§ Texte fourni:
Courrier International, le 21 juin 2024
Dans le contexte des grandes mutations que traverse le Moyen-Orient, l’évolution des relations turco-irakiennes est passée au second plan. Mais de récentes initiatives n’en sont pas moins spectaculaires.
Ces deux États anticipent le retrait des troupes américaines [du territoire irakien] et, désormais, leurs intérêts convergent davantage, la Turquie cherchant à exercer une plus grande influence à Bagdad.
Ankara a pris une série d’engagements au plus haut niveau depuis le début de l’année, dans des domaines aussi divers que les investissements dans les infrastructures, la gestion de l’eau et la sécurité aux frontières. Même si ces nouvelles politiques n’ont pas encore produit de résultats importants, tout indique qu’elles vont s’inscrire dans la durée.
À la fin d’avril, le président turc, Recep Tayyip Erdogan, s’est rendu à Bagdad et a rencontré le Premier ministre irakien, Mohammed Chia Al-Soudani. C’était la première visite d’Erdogan depuis 2011.

§ Extrait de données:
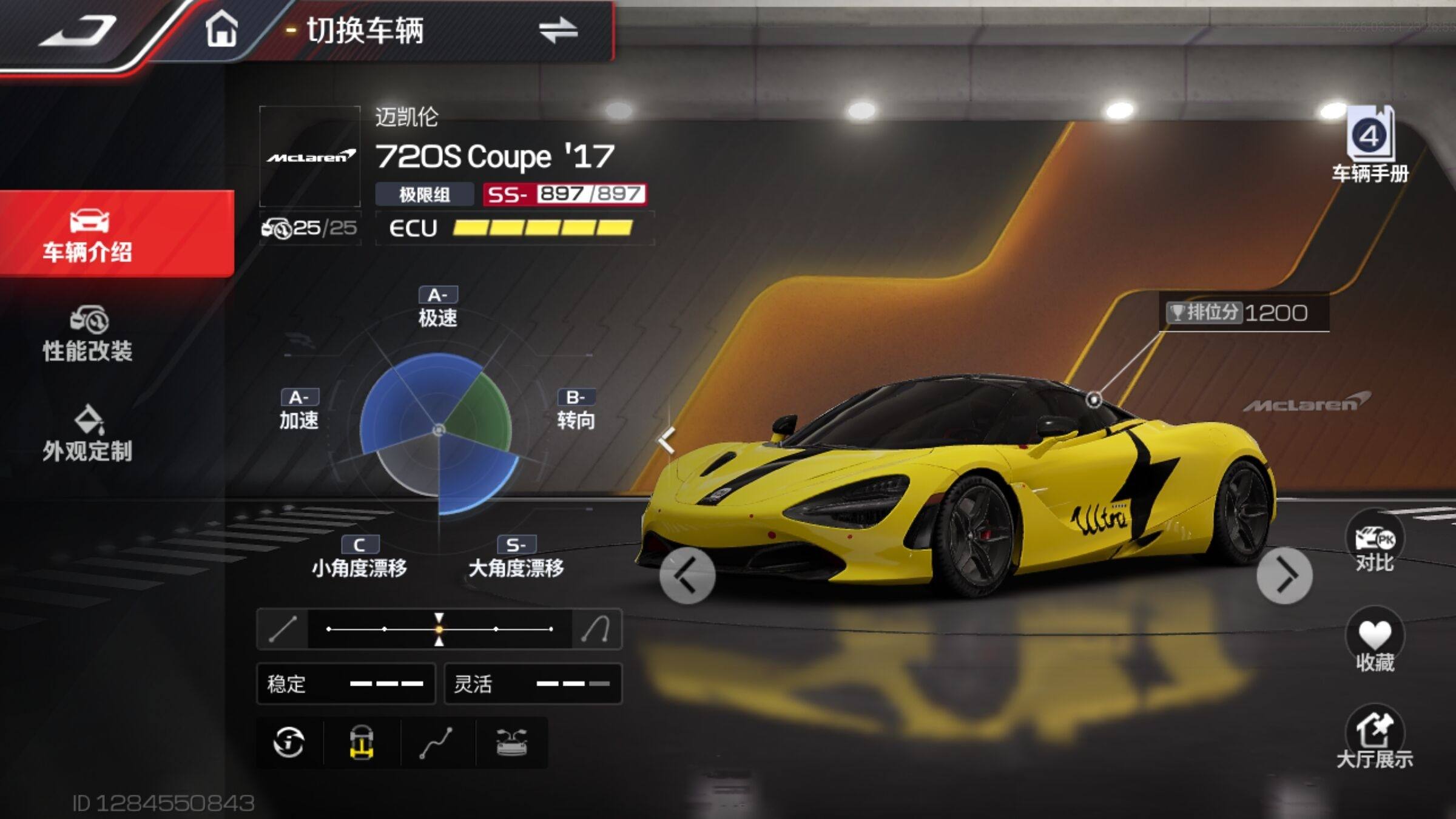The height and width of the screenshot is (819, 1456).
Task: Open the 对比 PK comparison
Action: [x=1374, y=542]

§ Consignes:
**A.** D'après l'article sur les relations turco-irakiennes, quel Premier ministre irakien Recep Tayyip Erdogan a-t-il rencontré lors de sa visite à Bagdad à la fin d'avril ?
**B.** Poursuivez l'article sur les relations turco-irakiennes à partir de sa dernière phrase.
La liste ci-dessus est un matériau distinct de l'article sur les relations turco-irakiennes.

§ Réponses par consigne:
**A.** Mohammed Chia Al-Soudani.

**B.**
Ce sommet bilatéral visait à traiter de questions remontant aussi loin que le coup d’État de 1958, qui avait porté au pouvoir un régime baasiste socialiste à Bagdad.
Accord sur l’eau
Un accord essentiel porte sur la gestion de l’eau. Les deux principaux fleuves d’Irak, le Tigre et l’Euphrate, prennent leur source en Turquie. Or, au cours des cinquante dernières années, le voisin du Nord a construit une série de barrages hydroélectriques qui ont réduit les ressources hydriques en aval.
Ankara a aussi fermé à plusieurs reprises le robinet pour des raisons politiques, comme lorsque Saddam Hussein a envahi le Koweït, en 1990.
La maîtrise turque sur la gestion de l’eau des deux fleuves a contribué au climat d’insécurité en Irak, les Nations unies ayant désigné le pays comme l’un des cinq les plus touchés par le dérèglement climatique dans le monde.
Aujourd’hui, avec le nouvel accord-cadre de coopération sur l’eau, les deux parties s’engagent à répartir équitablement l’utilisation de l’eau de part et d’autre de la frontière, et à collaborer sur des projets visant à améliorer la gestion de l’eau et l’irrigation.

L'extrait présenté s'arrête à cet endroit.